PRESIDENTIAL GREETING: Sepp Blatter presents a memento to Mauritian Prime Minister Navin Ramgoolam during the conference (PA)

FOOTBALL’S GLOBAL governing body Fifa has voted in favour of new tough powers which could see clubs expelled from tournaments and relegated from leagues if they found guilty of serious racism.

If judged to be first-time offenders or minor offences, teams will be given warnings, fines and ordered to ban fans from watching matches – but verdicts judged to be serious could result in point deductions, relegation and expulsion.

Fifa decided the vote at its congress in Mauritius; the anti-racism and discrimination rules were passed with a 99 per cent majority.

The organisation’s head of its anti-racism taskforce, Jeffrey Webb, said the vote result was “a defining moment”.
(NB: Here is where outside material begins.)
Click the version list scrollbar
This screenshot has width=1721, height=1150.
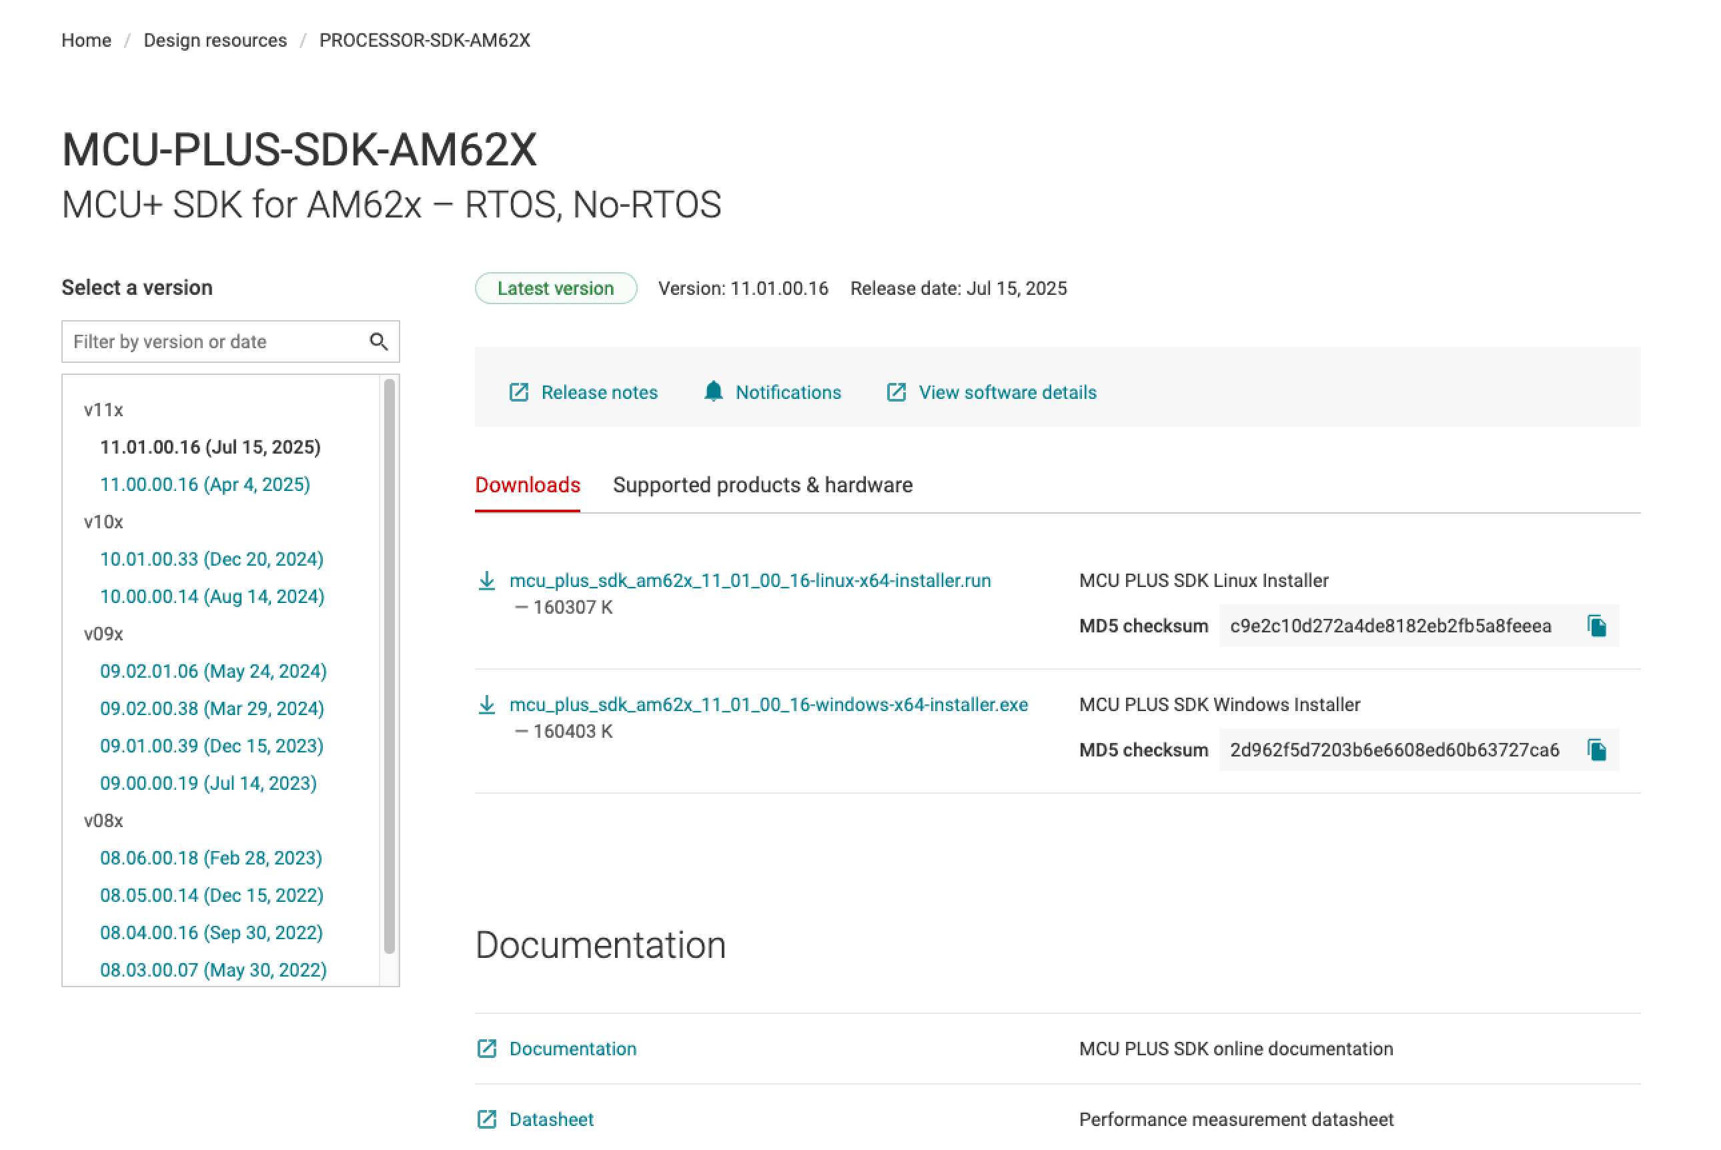[x=389, y=666]
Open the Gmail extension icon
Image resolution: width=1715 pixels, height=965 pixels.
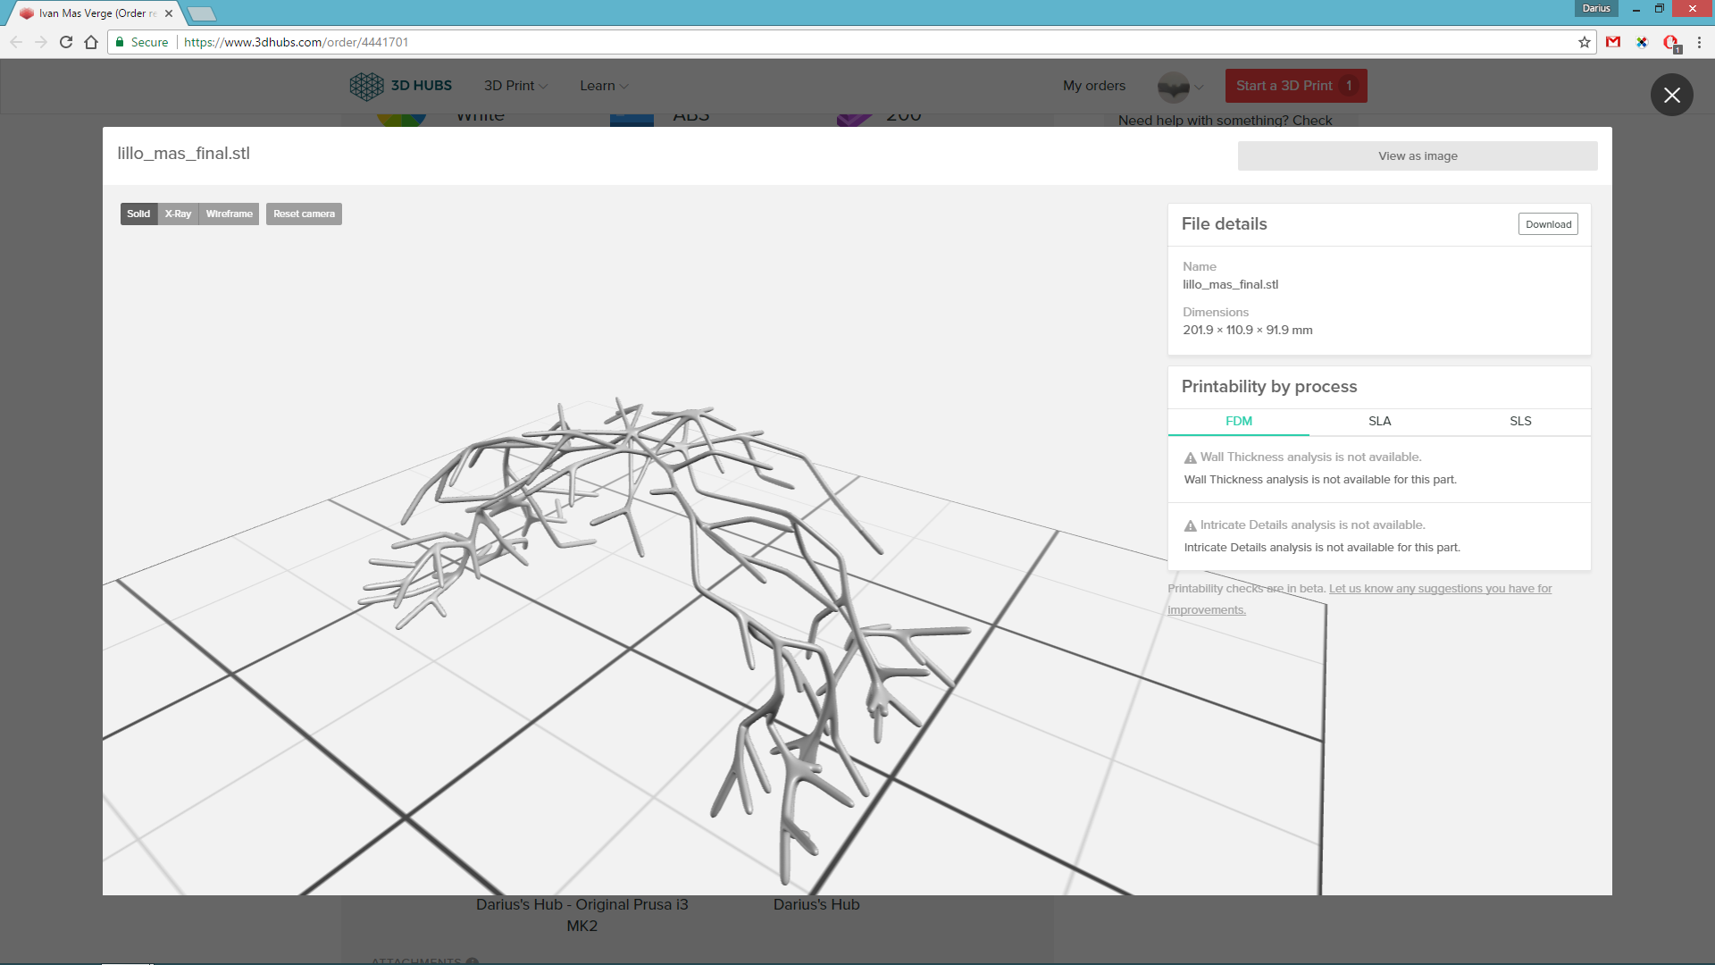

He told BBC Sport: “Our football family is fully aware that what is reported in the media is actually less than one per cent of the incidents that happen around the world.

“We've got to take action so that when we look to the next 20 or 50 years this will be the defining time that we took action against racism and discrimination.”

In regards to the one per cent of voters who were against the new measures, Webb added: “I would like to think it was a mistake but I'm glad it wasn't the other way. I'm glad only one per cent went that way.”


WALK OFF: Kevin Prince Boateng triggered change when he protested against suffering racist abuse during a game in Italy (PA)

Fifa president Sepp Blatter said: “We need zero tolerance and strict punishments everywhere. We must lead. We must set a tough, uncompromising example.

“We can make a difference. We can send a strong signal to the racists that their time is up.”

Included on the Fifa taskforce was AC Milan Kevin Prince Boateng, who earlier this year made a bold stand against racism when he walked off in a friendly match in Italy where opposition fans were racially abusing him.

The taskforce was soon created after the incident.

In England the FA has moved to create a standardised five-match ban for racism, which could rise to 10 games for repeat offenders.

Anti-racism activists in the sport have condemned the FA for not taking a hard enough stance against racist behaviour.

Earlier this month, Peter Herbert, a human rights barrister and campaigner for the sports equality initiative Race4Sport, said: “The FA Board despite its supposed commitment to combating racism has shown it has learnt nothing over the last two years and has once again failed even to meet the standards proposed by Uefa.”

Uefa, European football’s governing body, proposed a standard 10-game ban for racial abuse.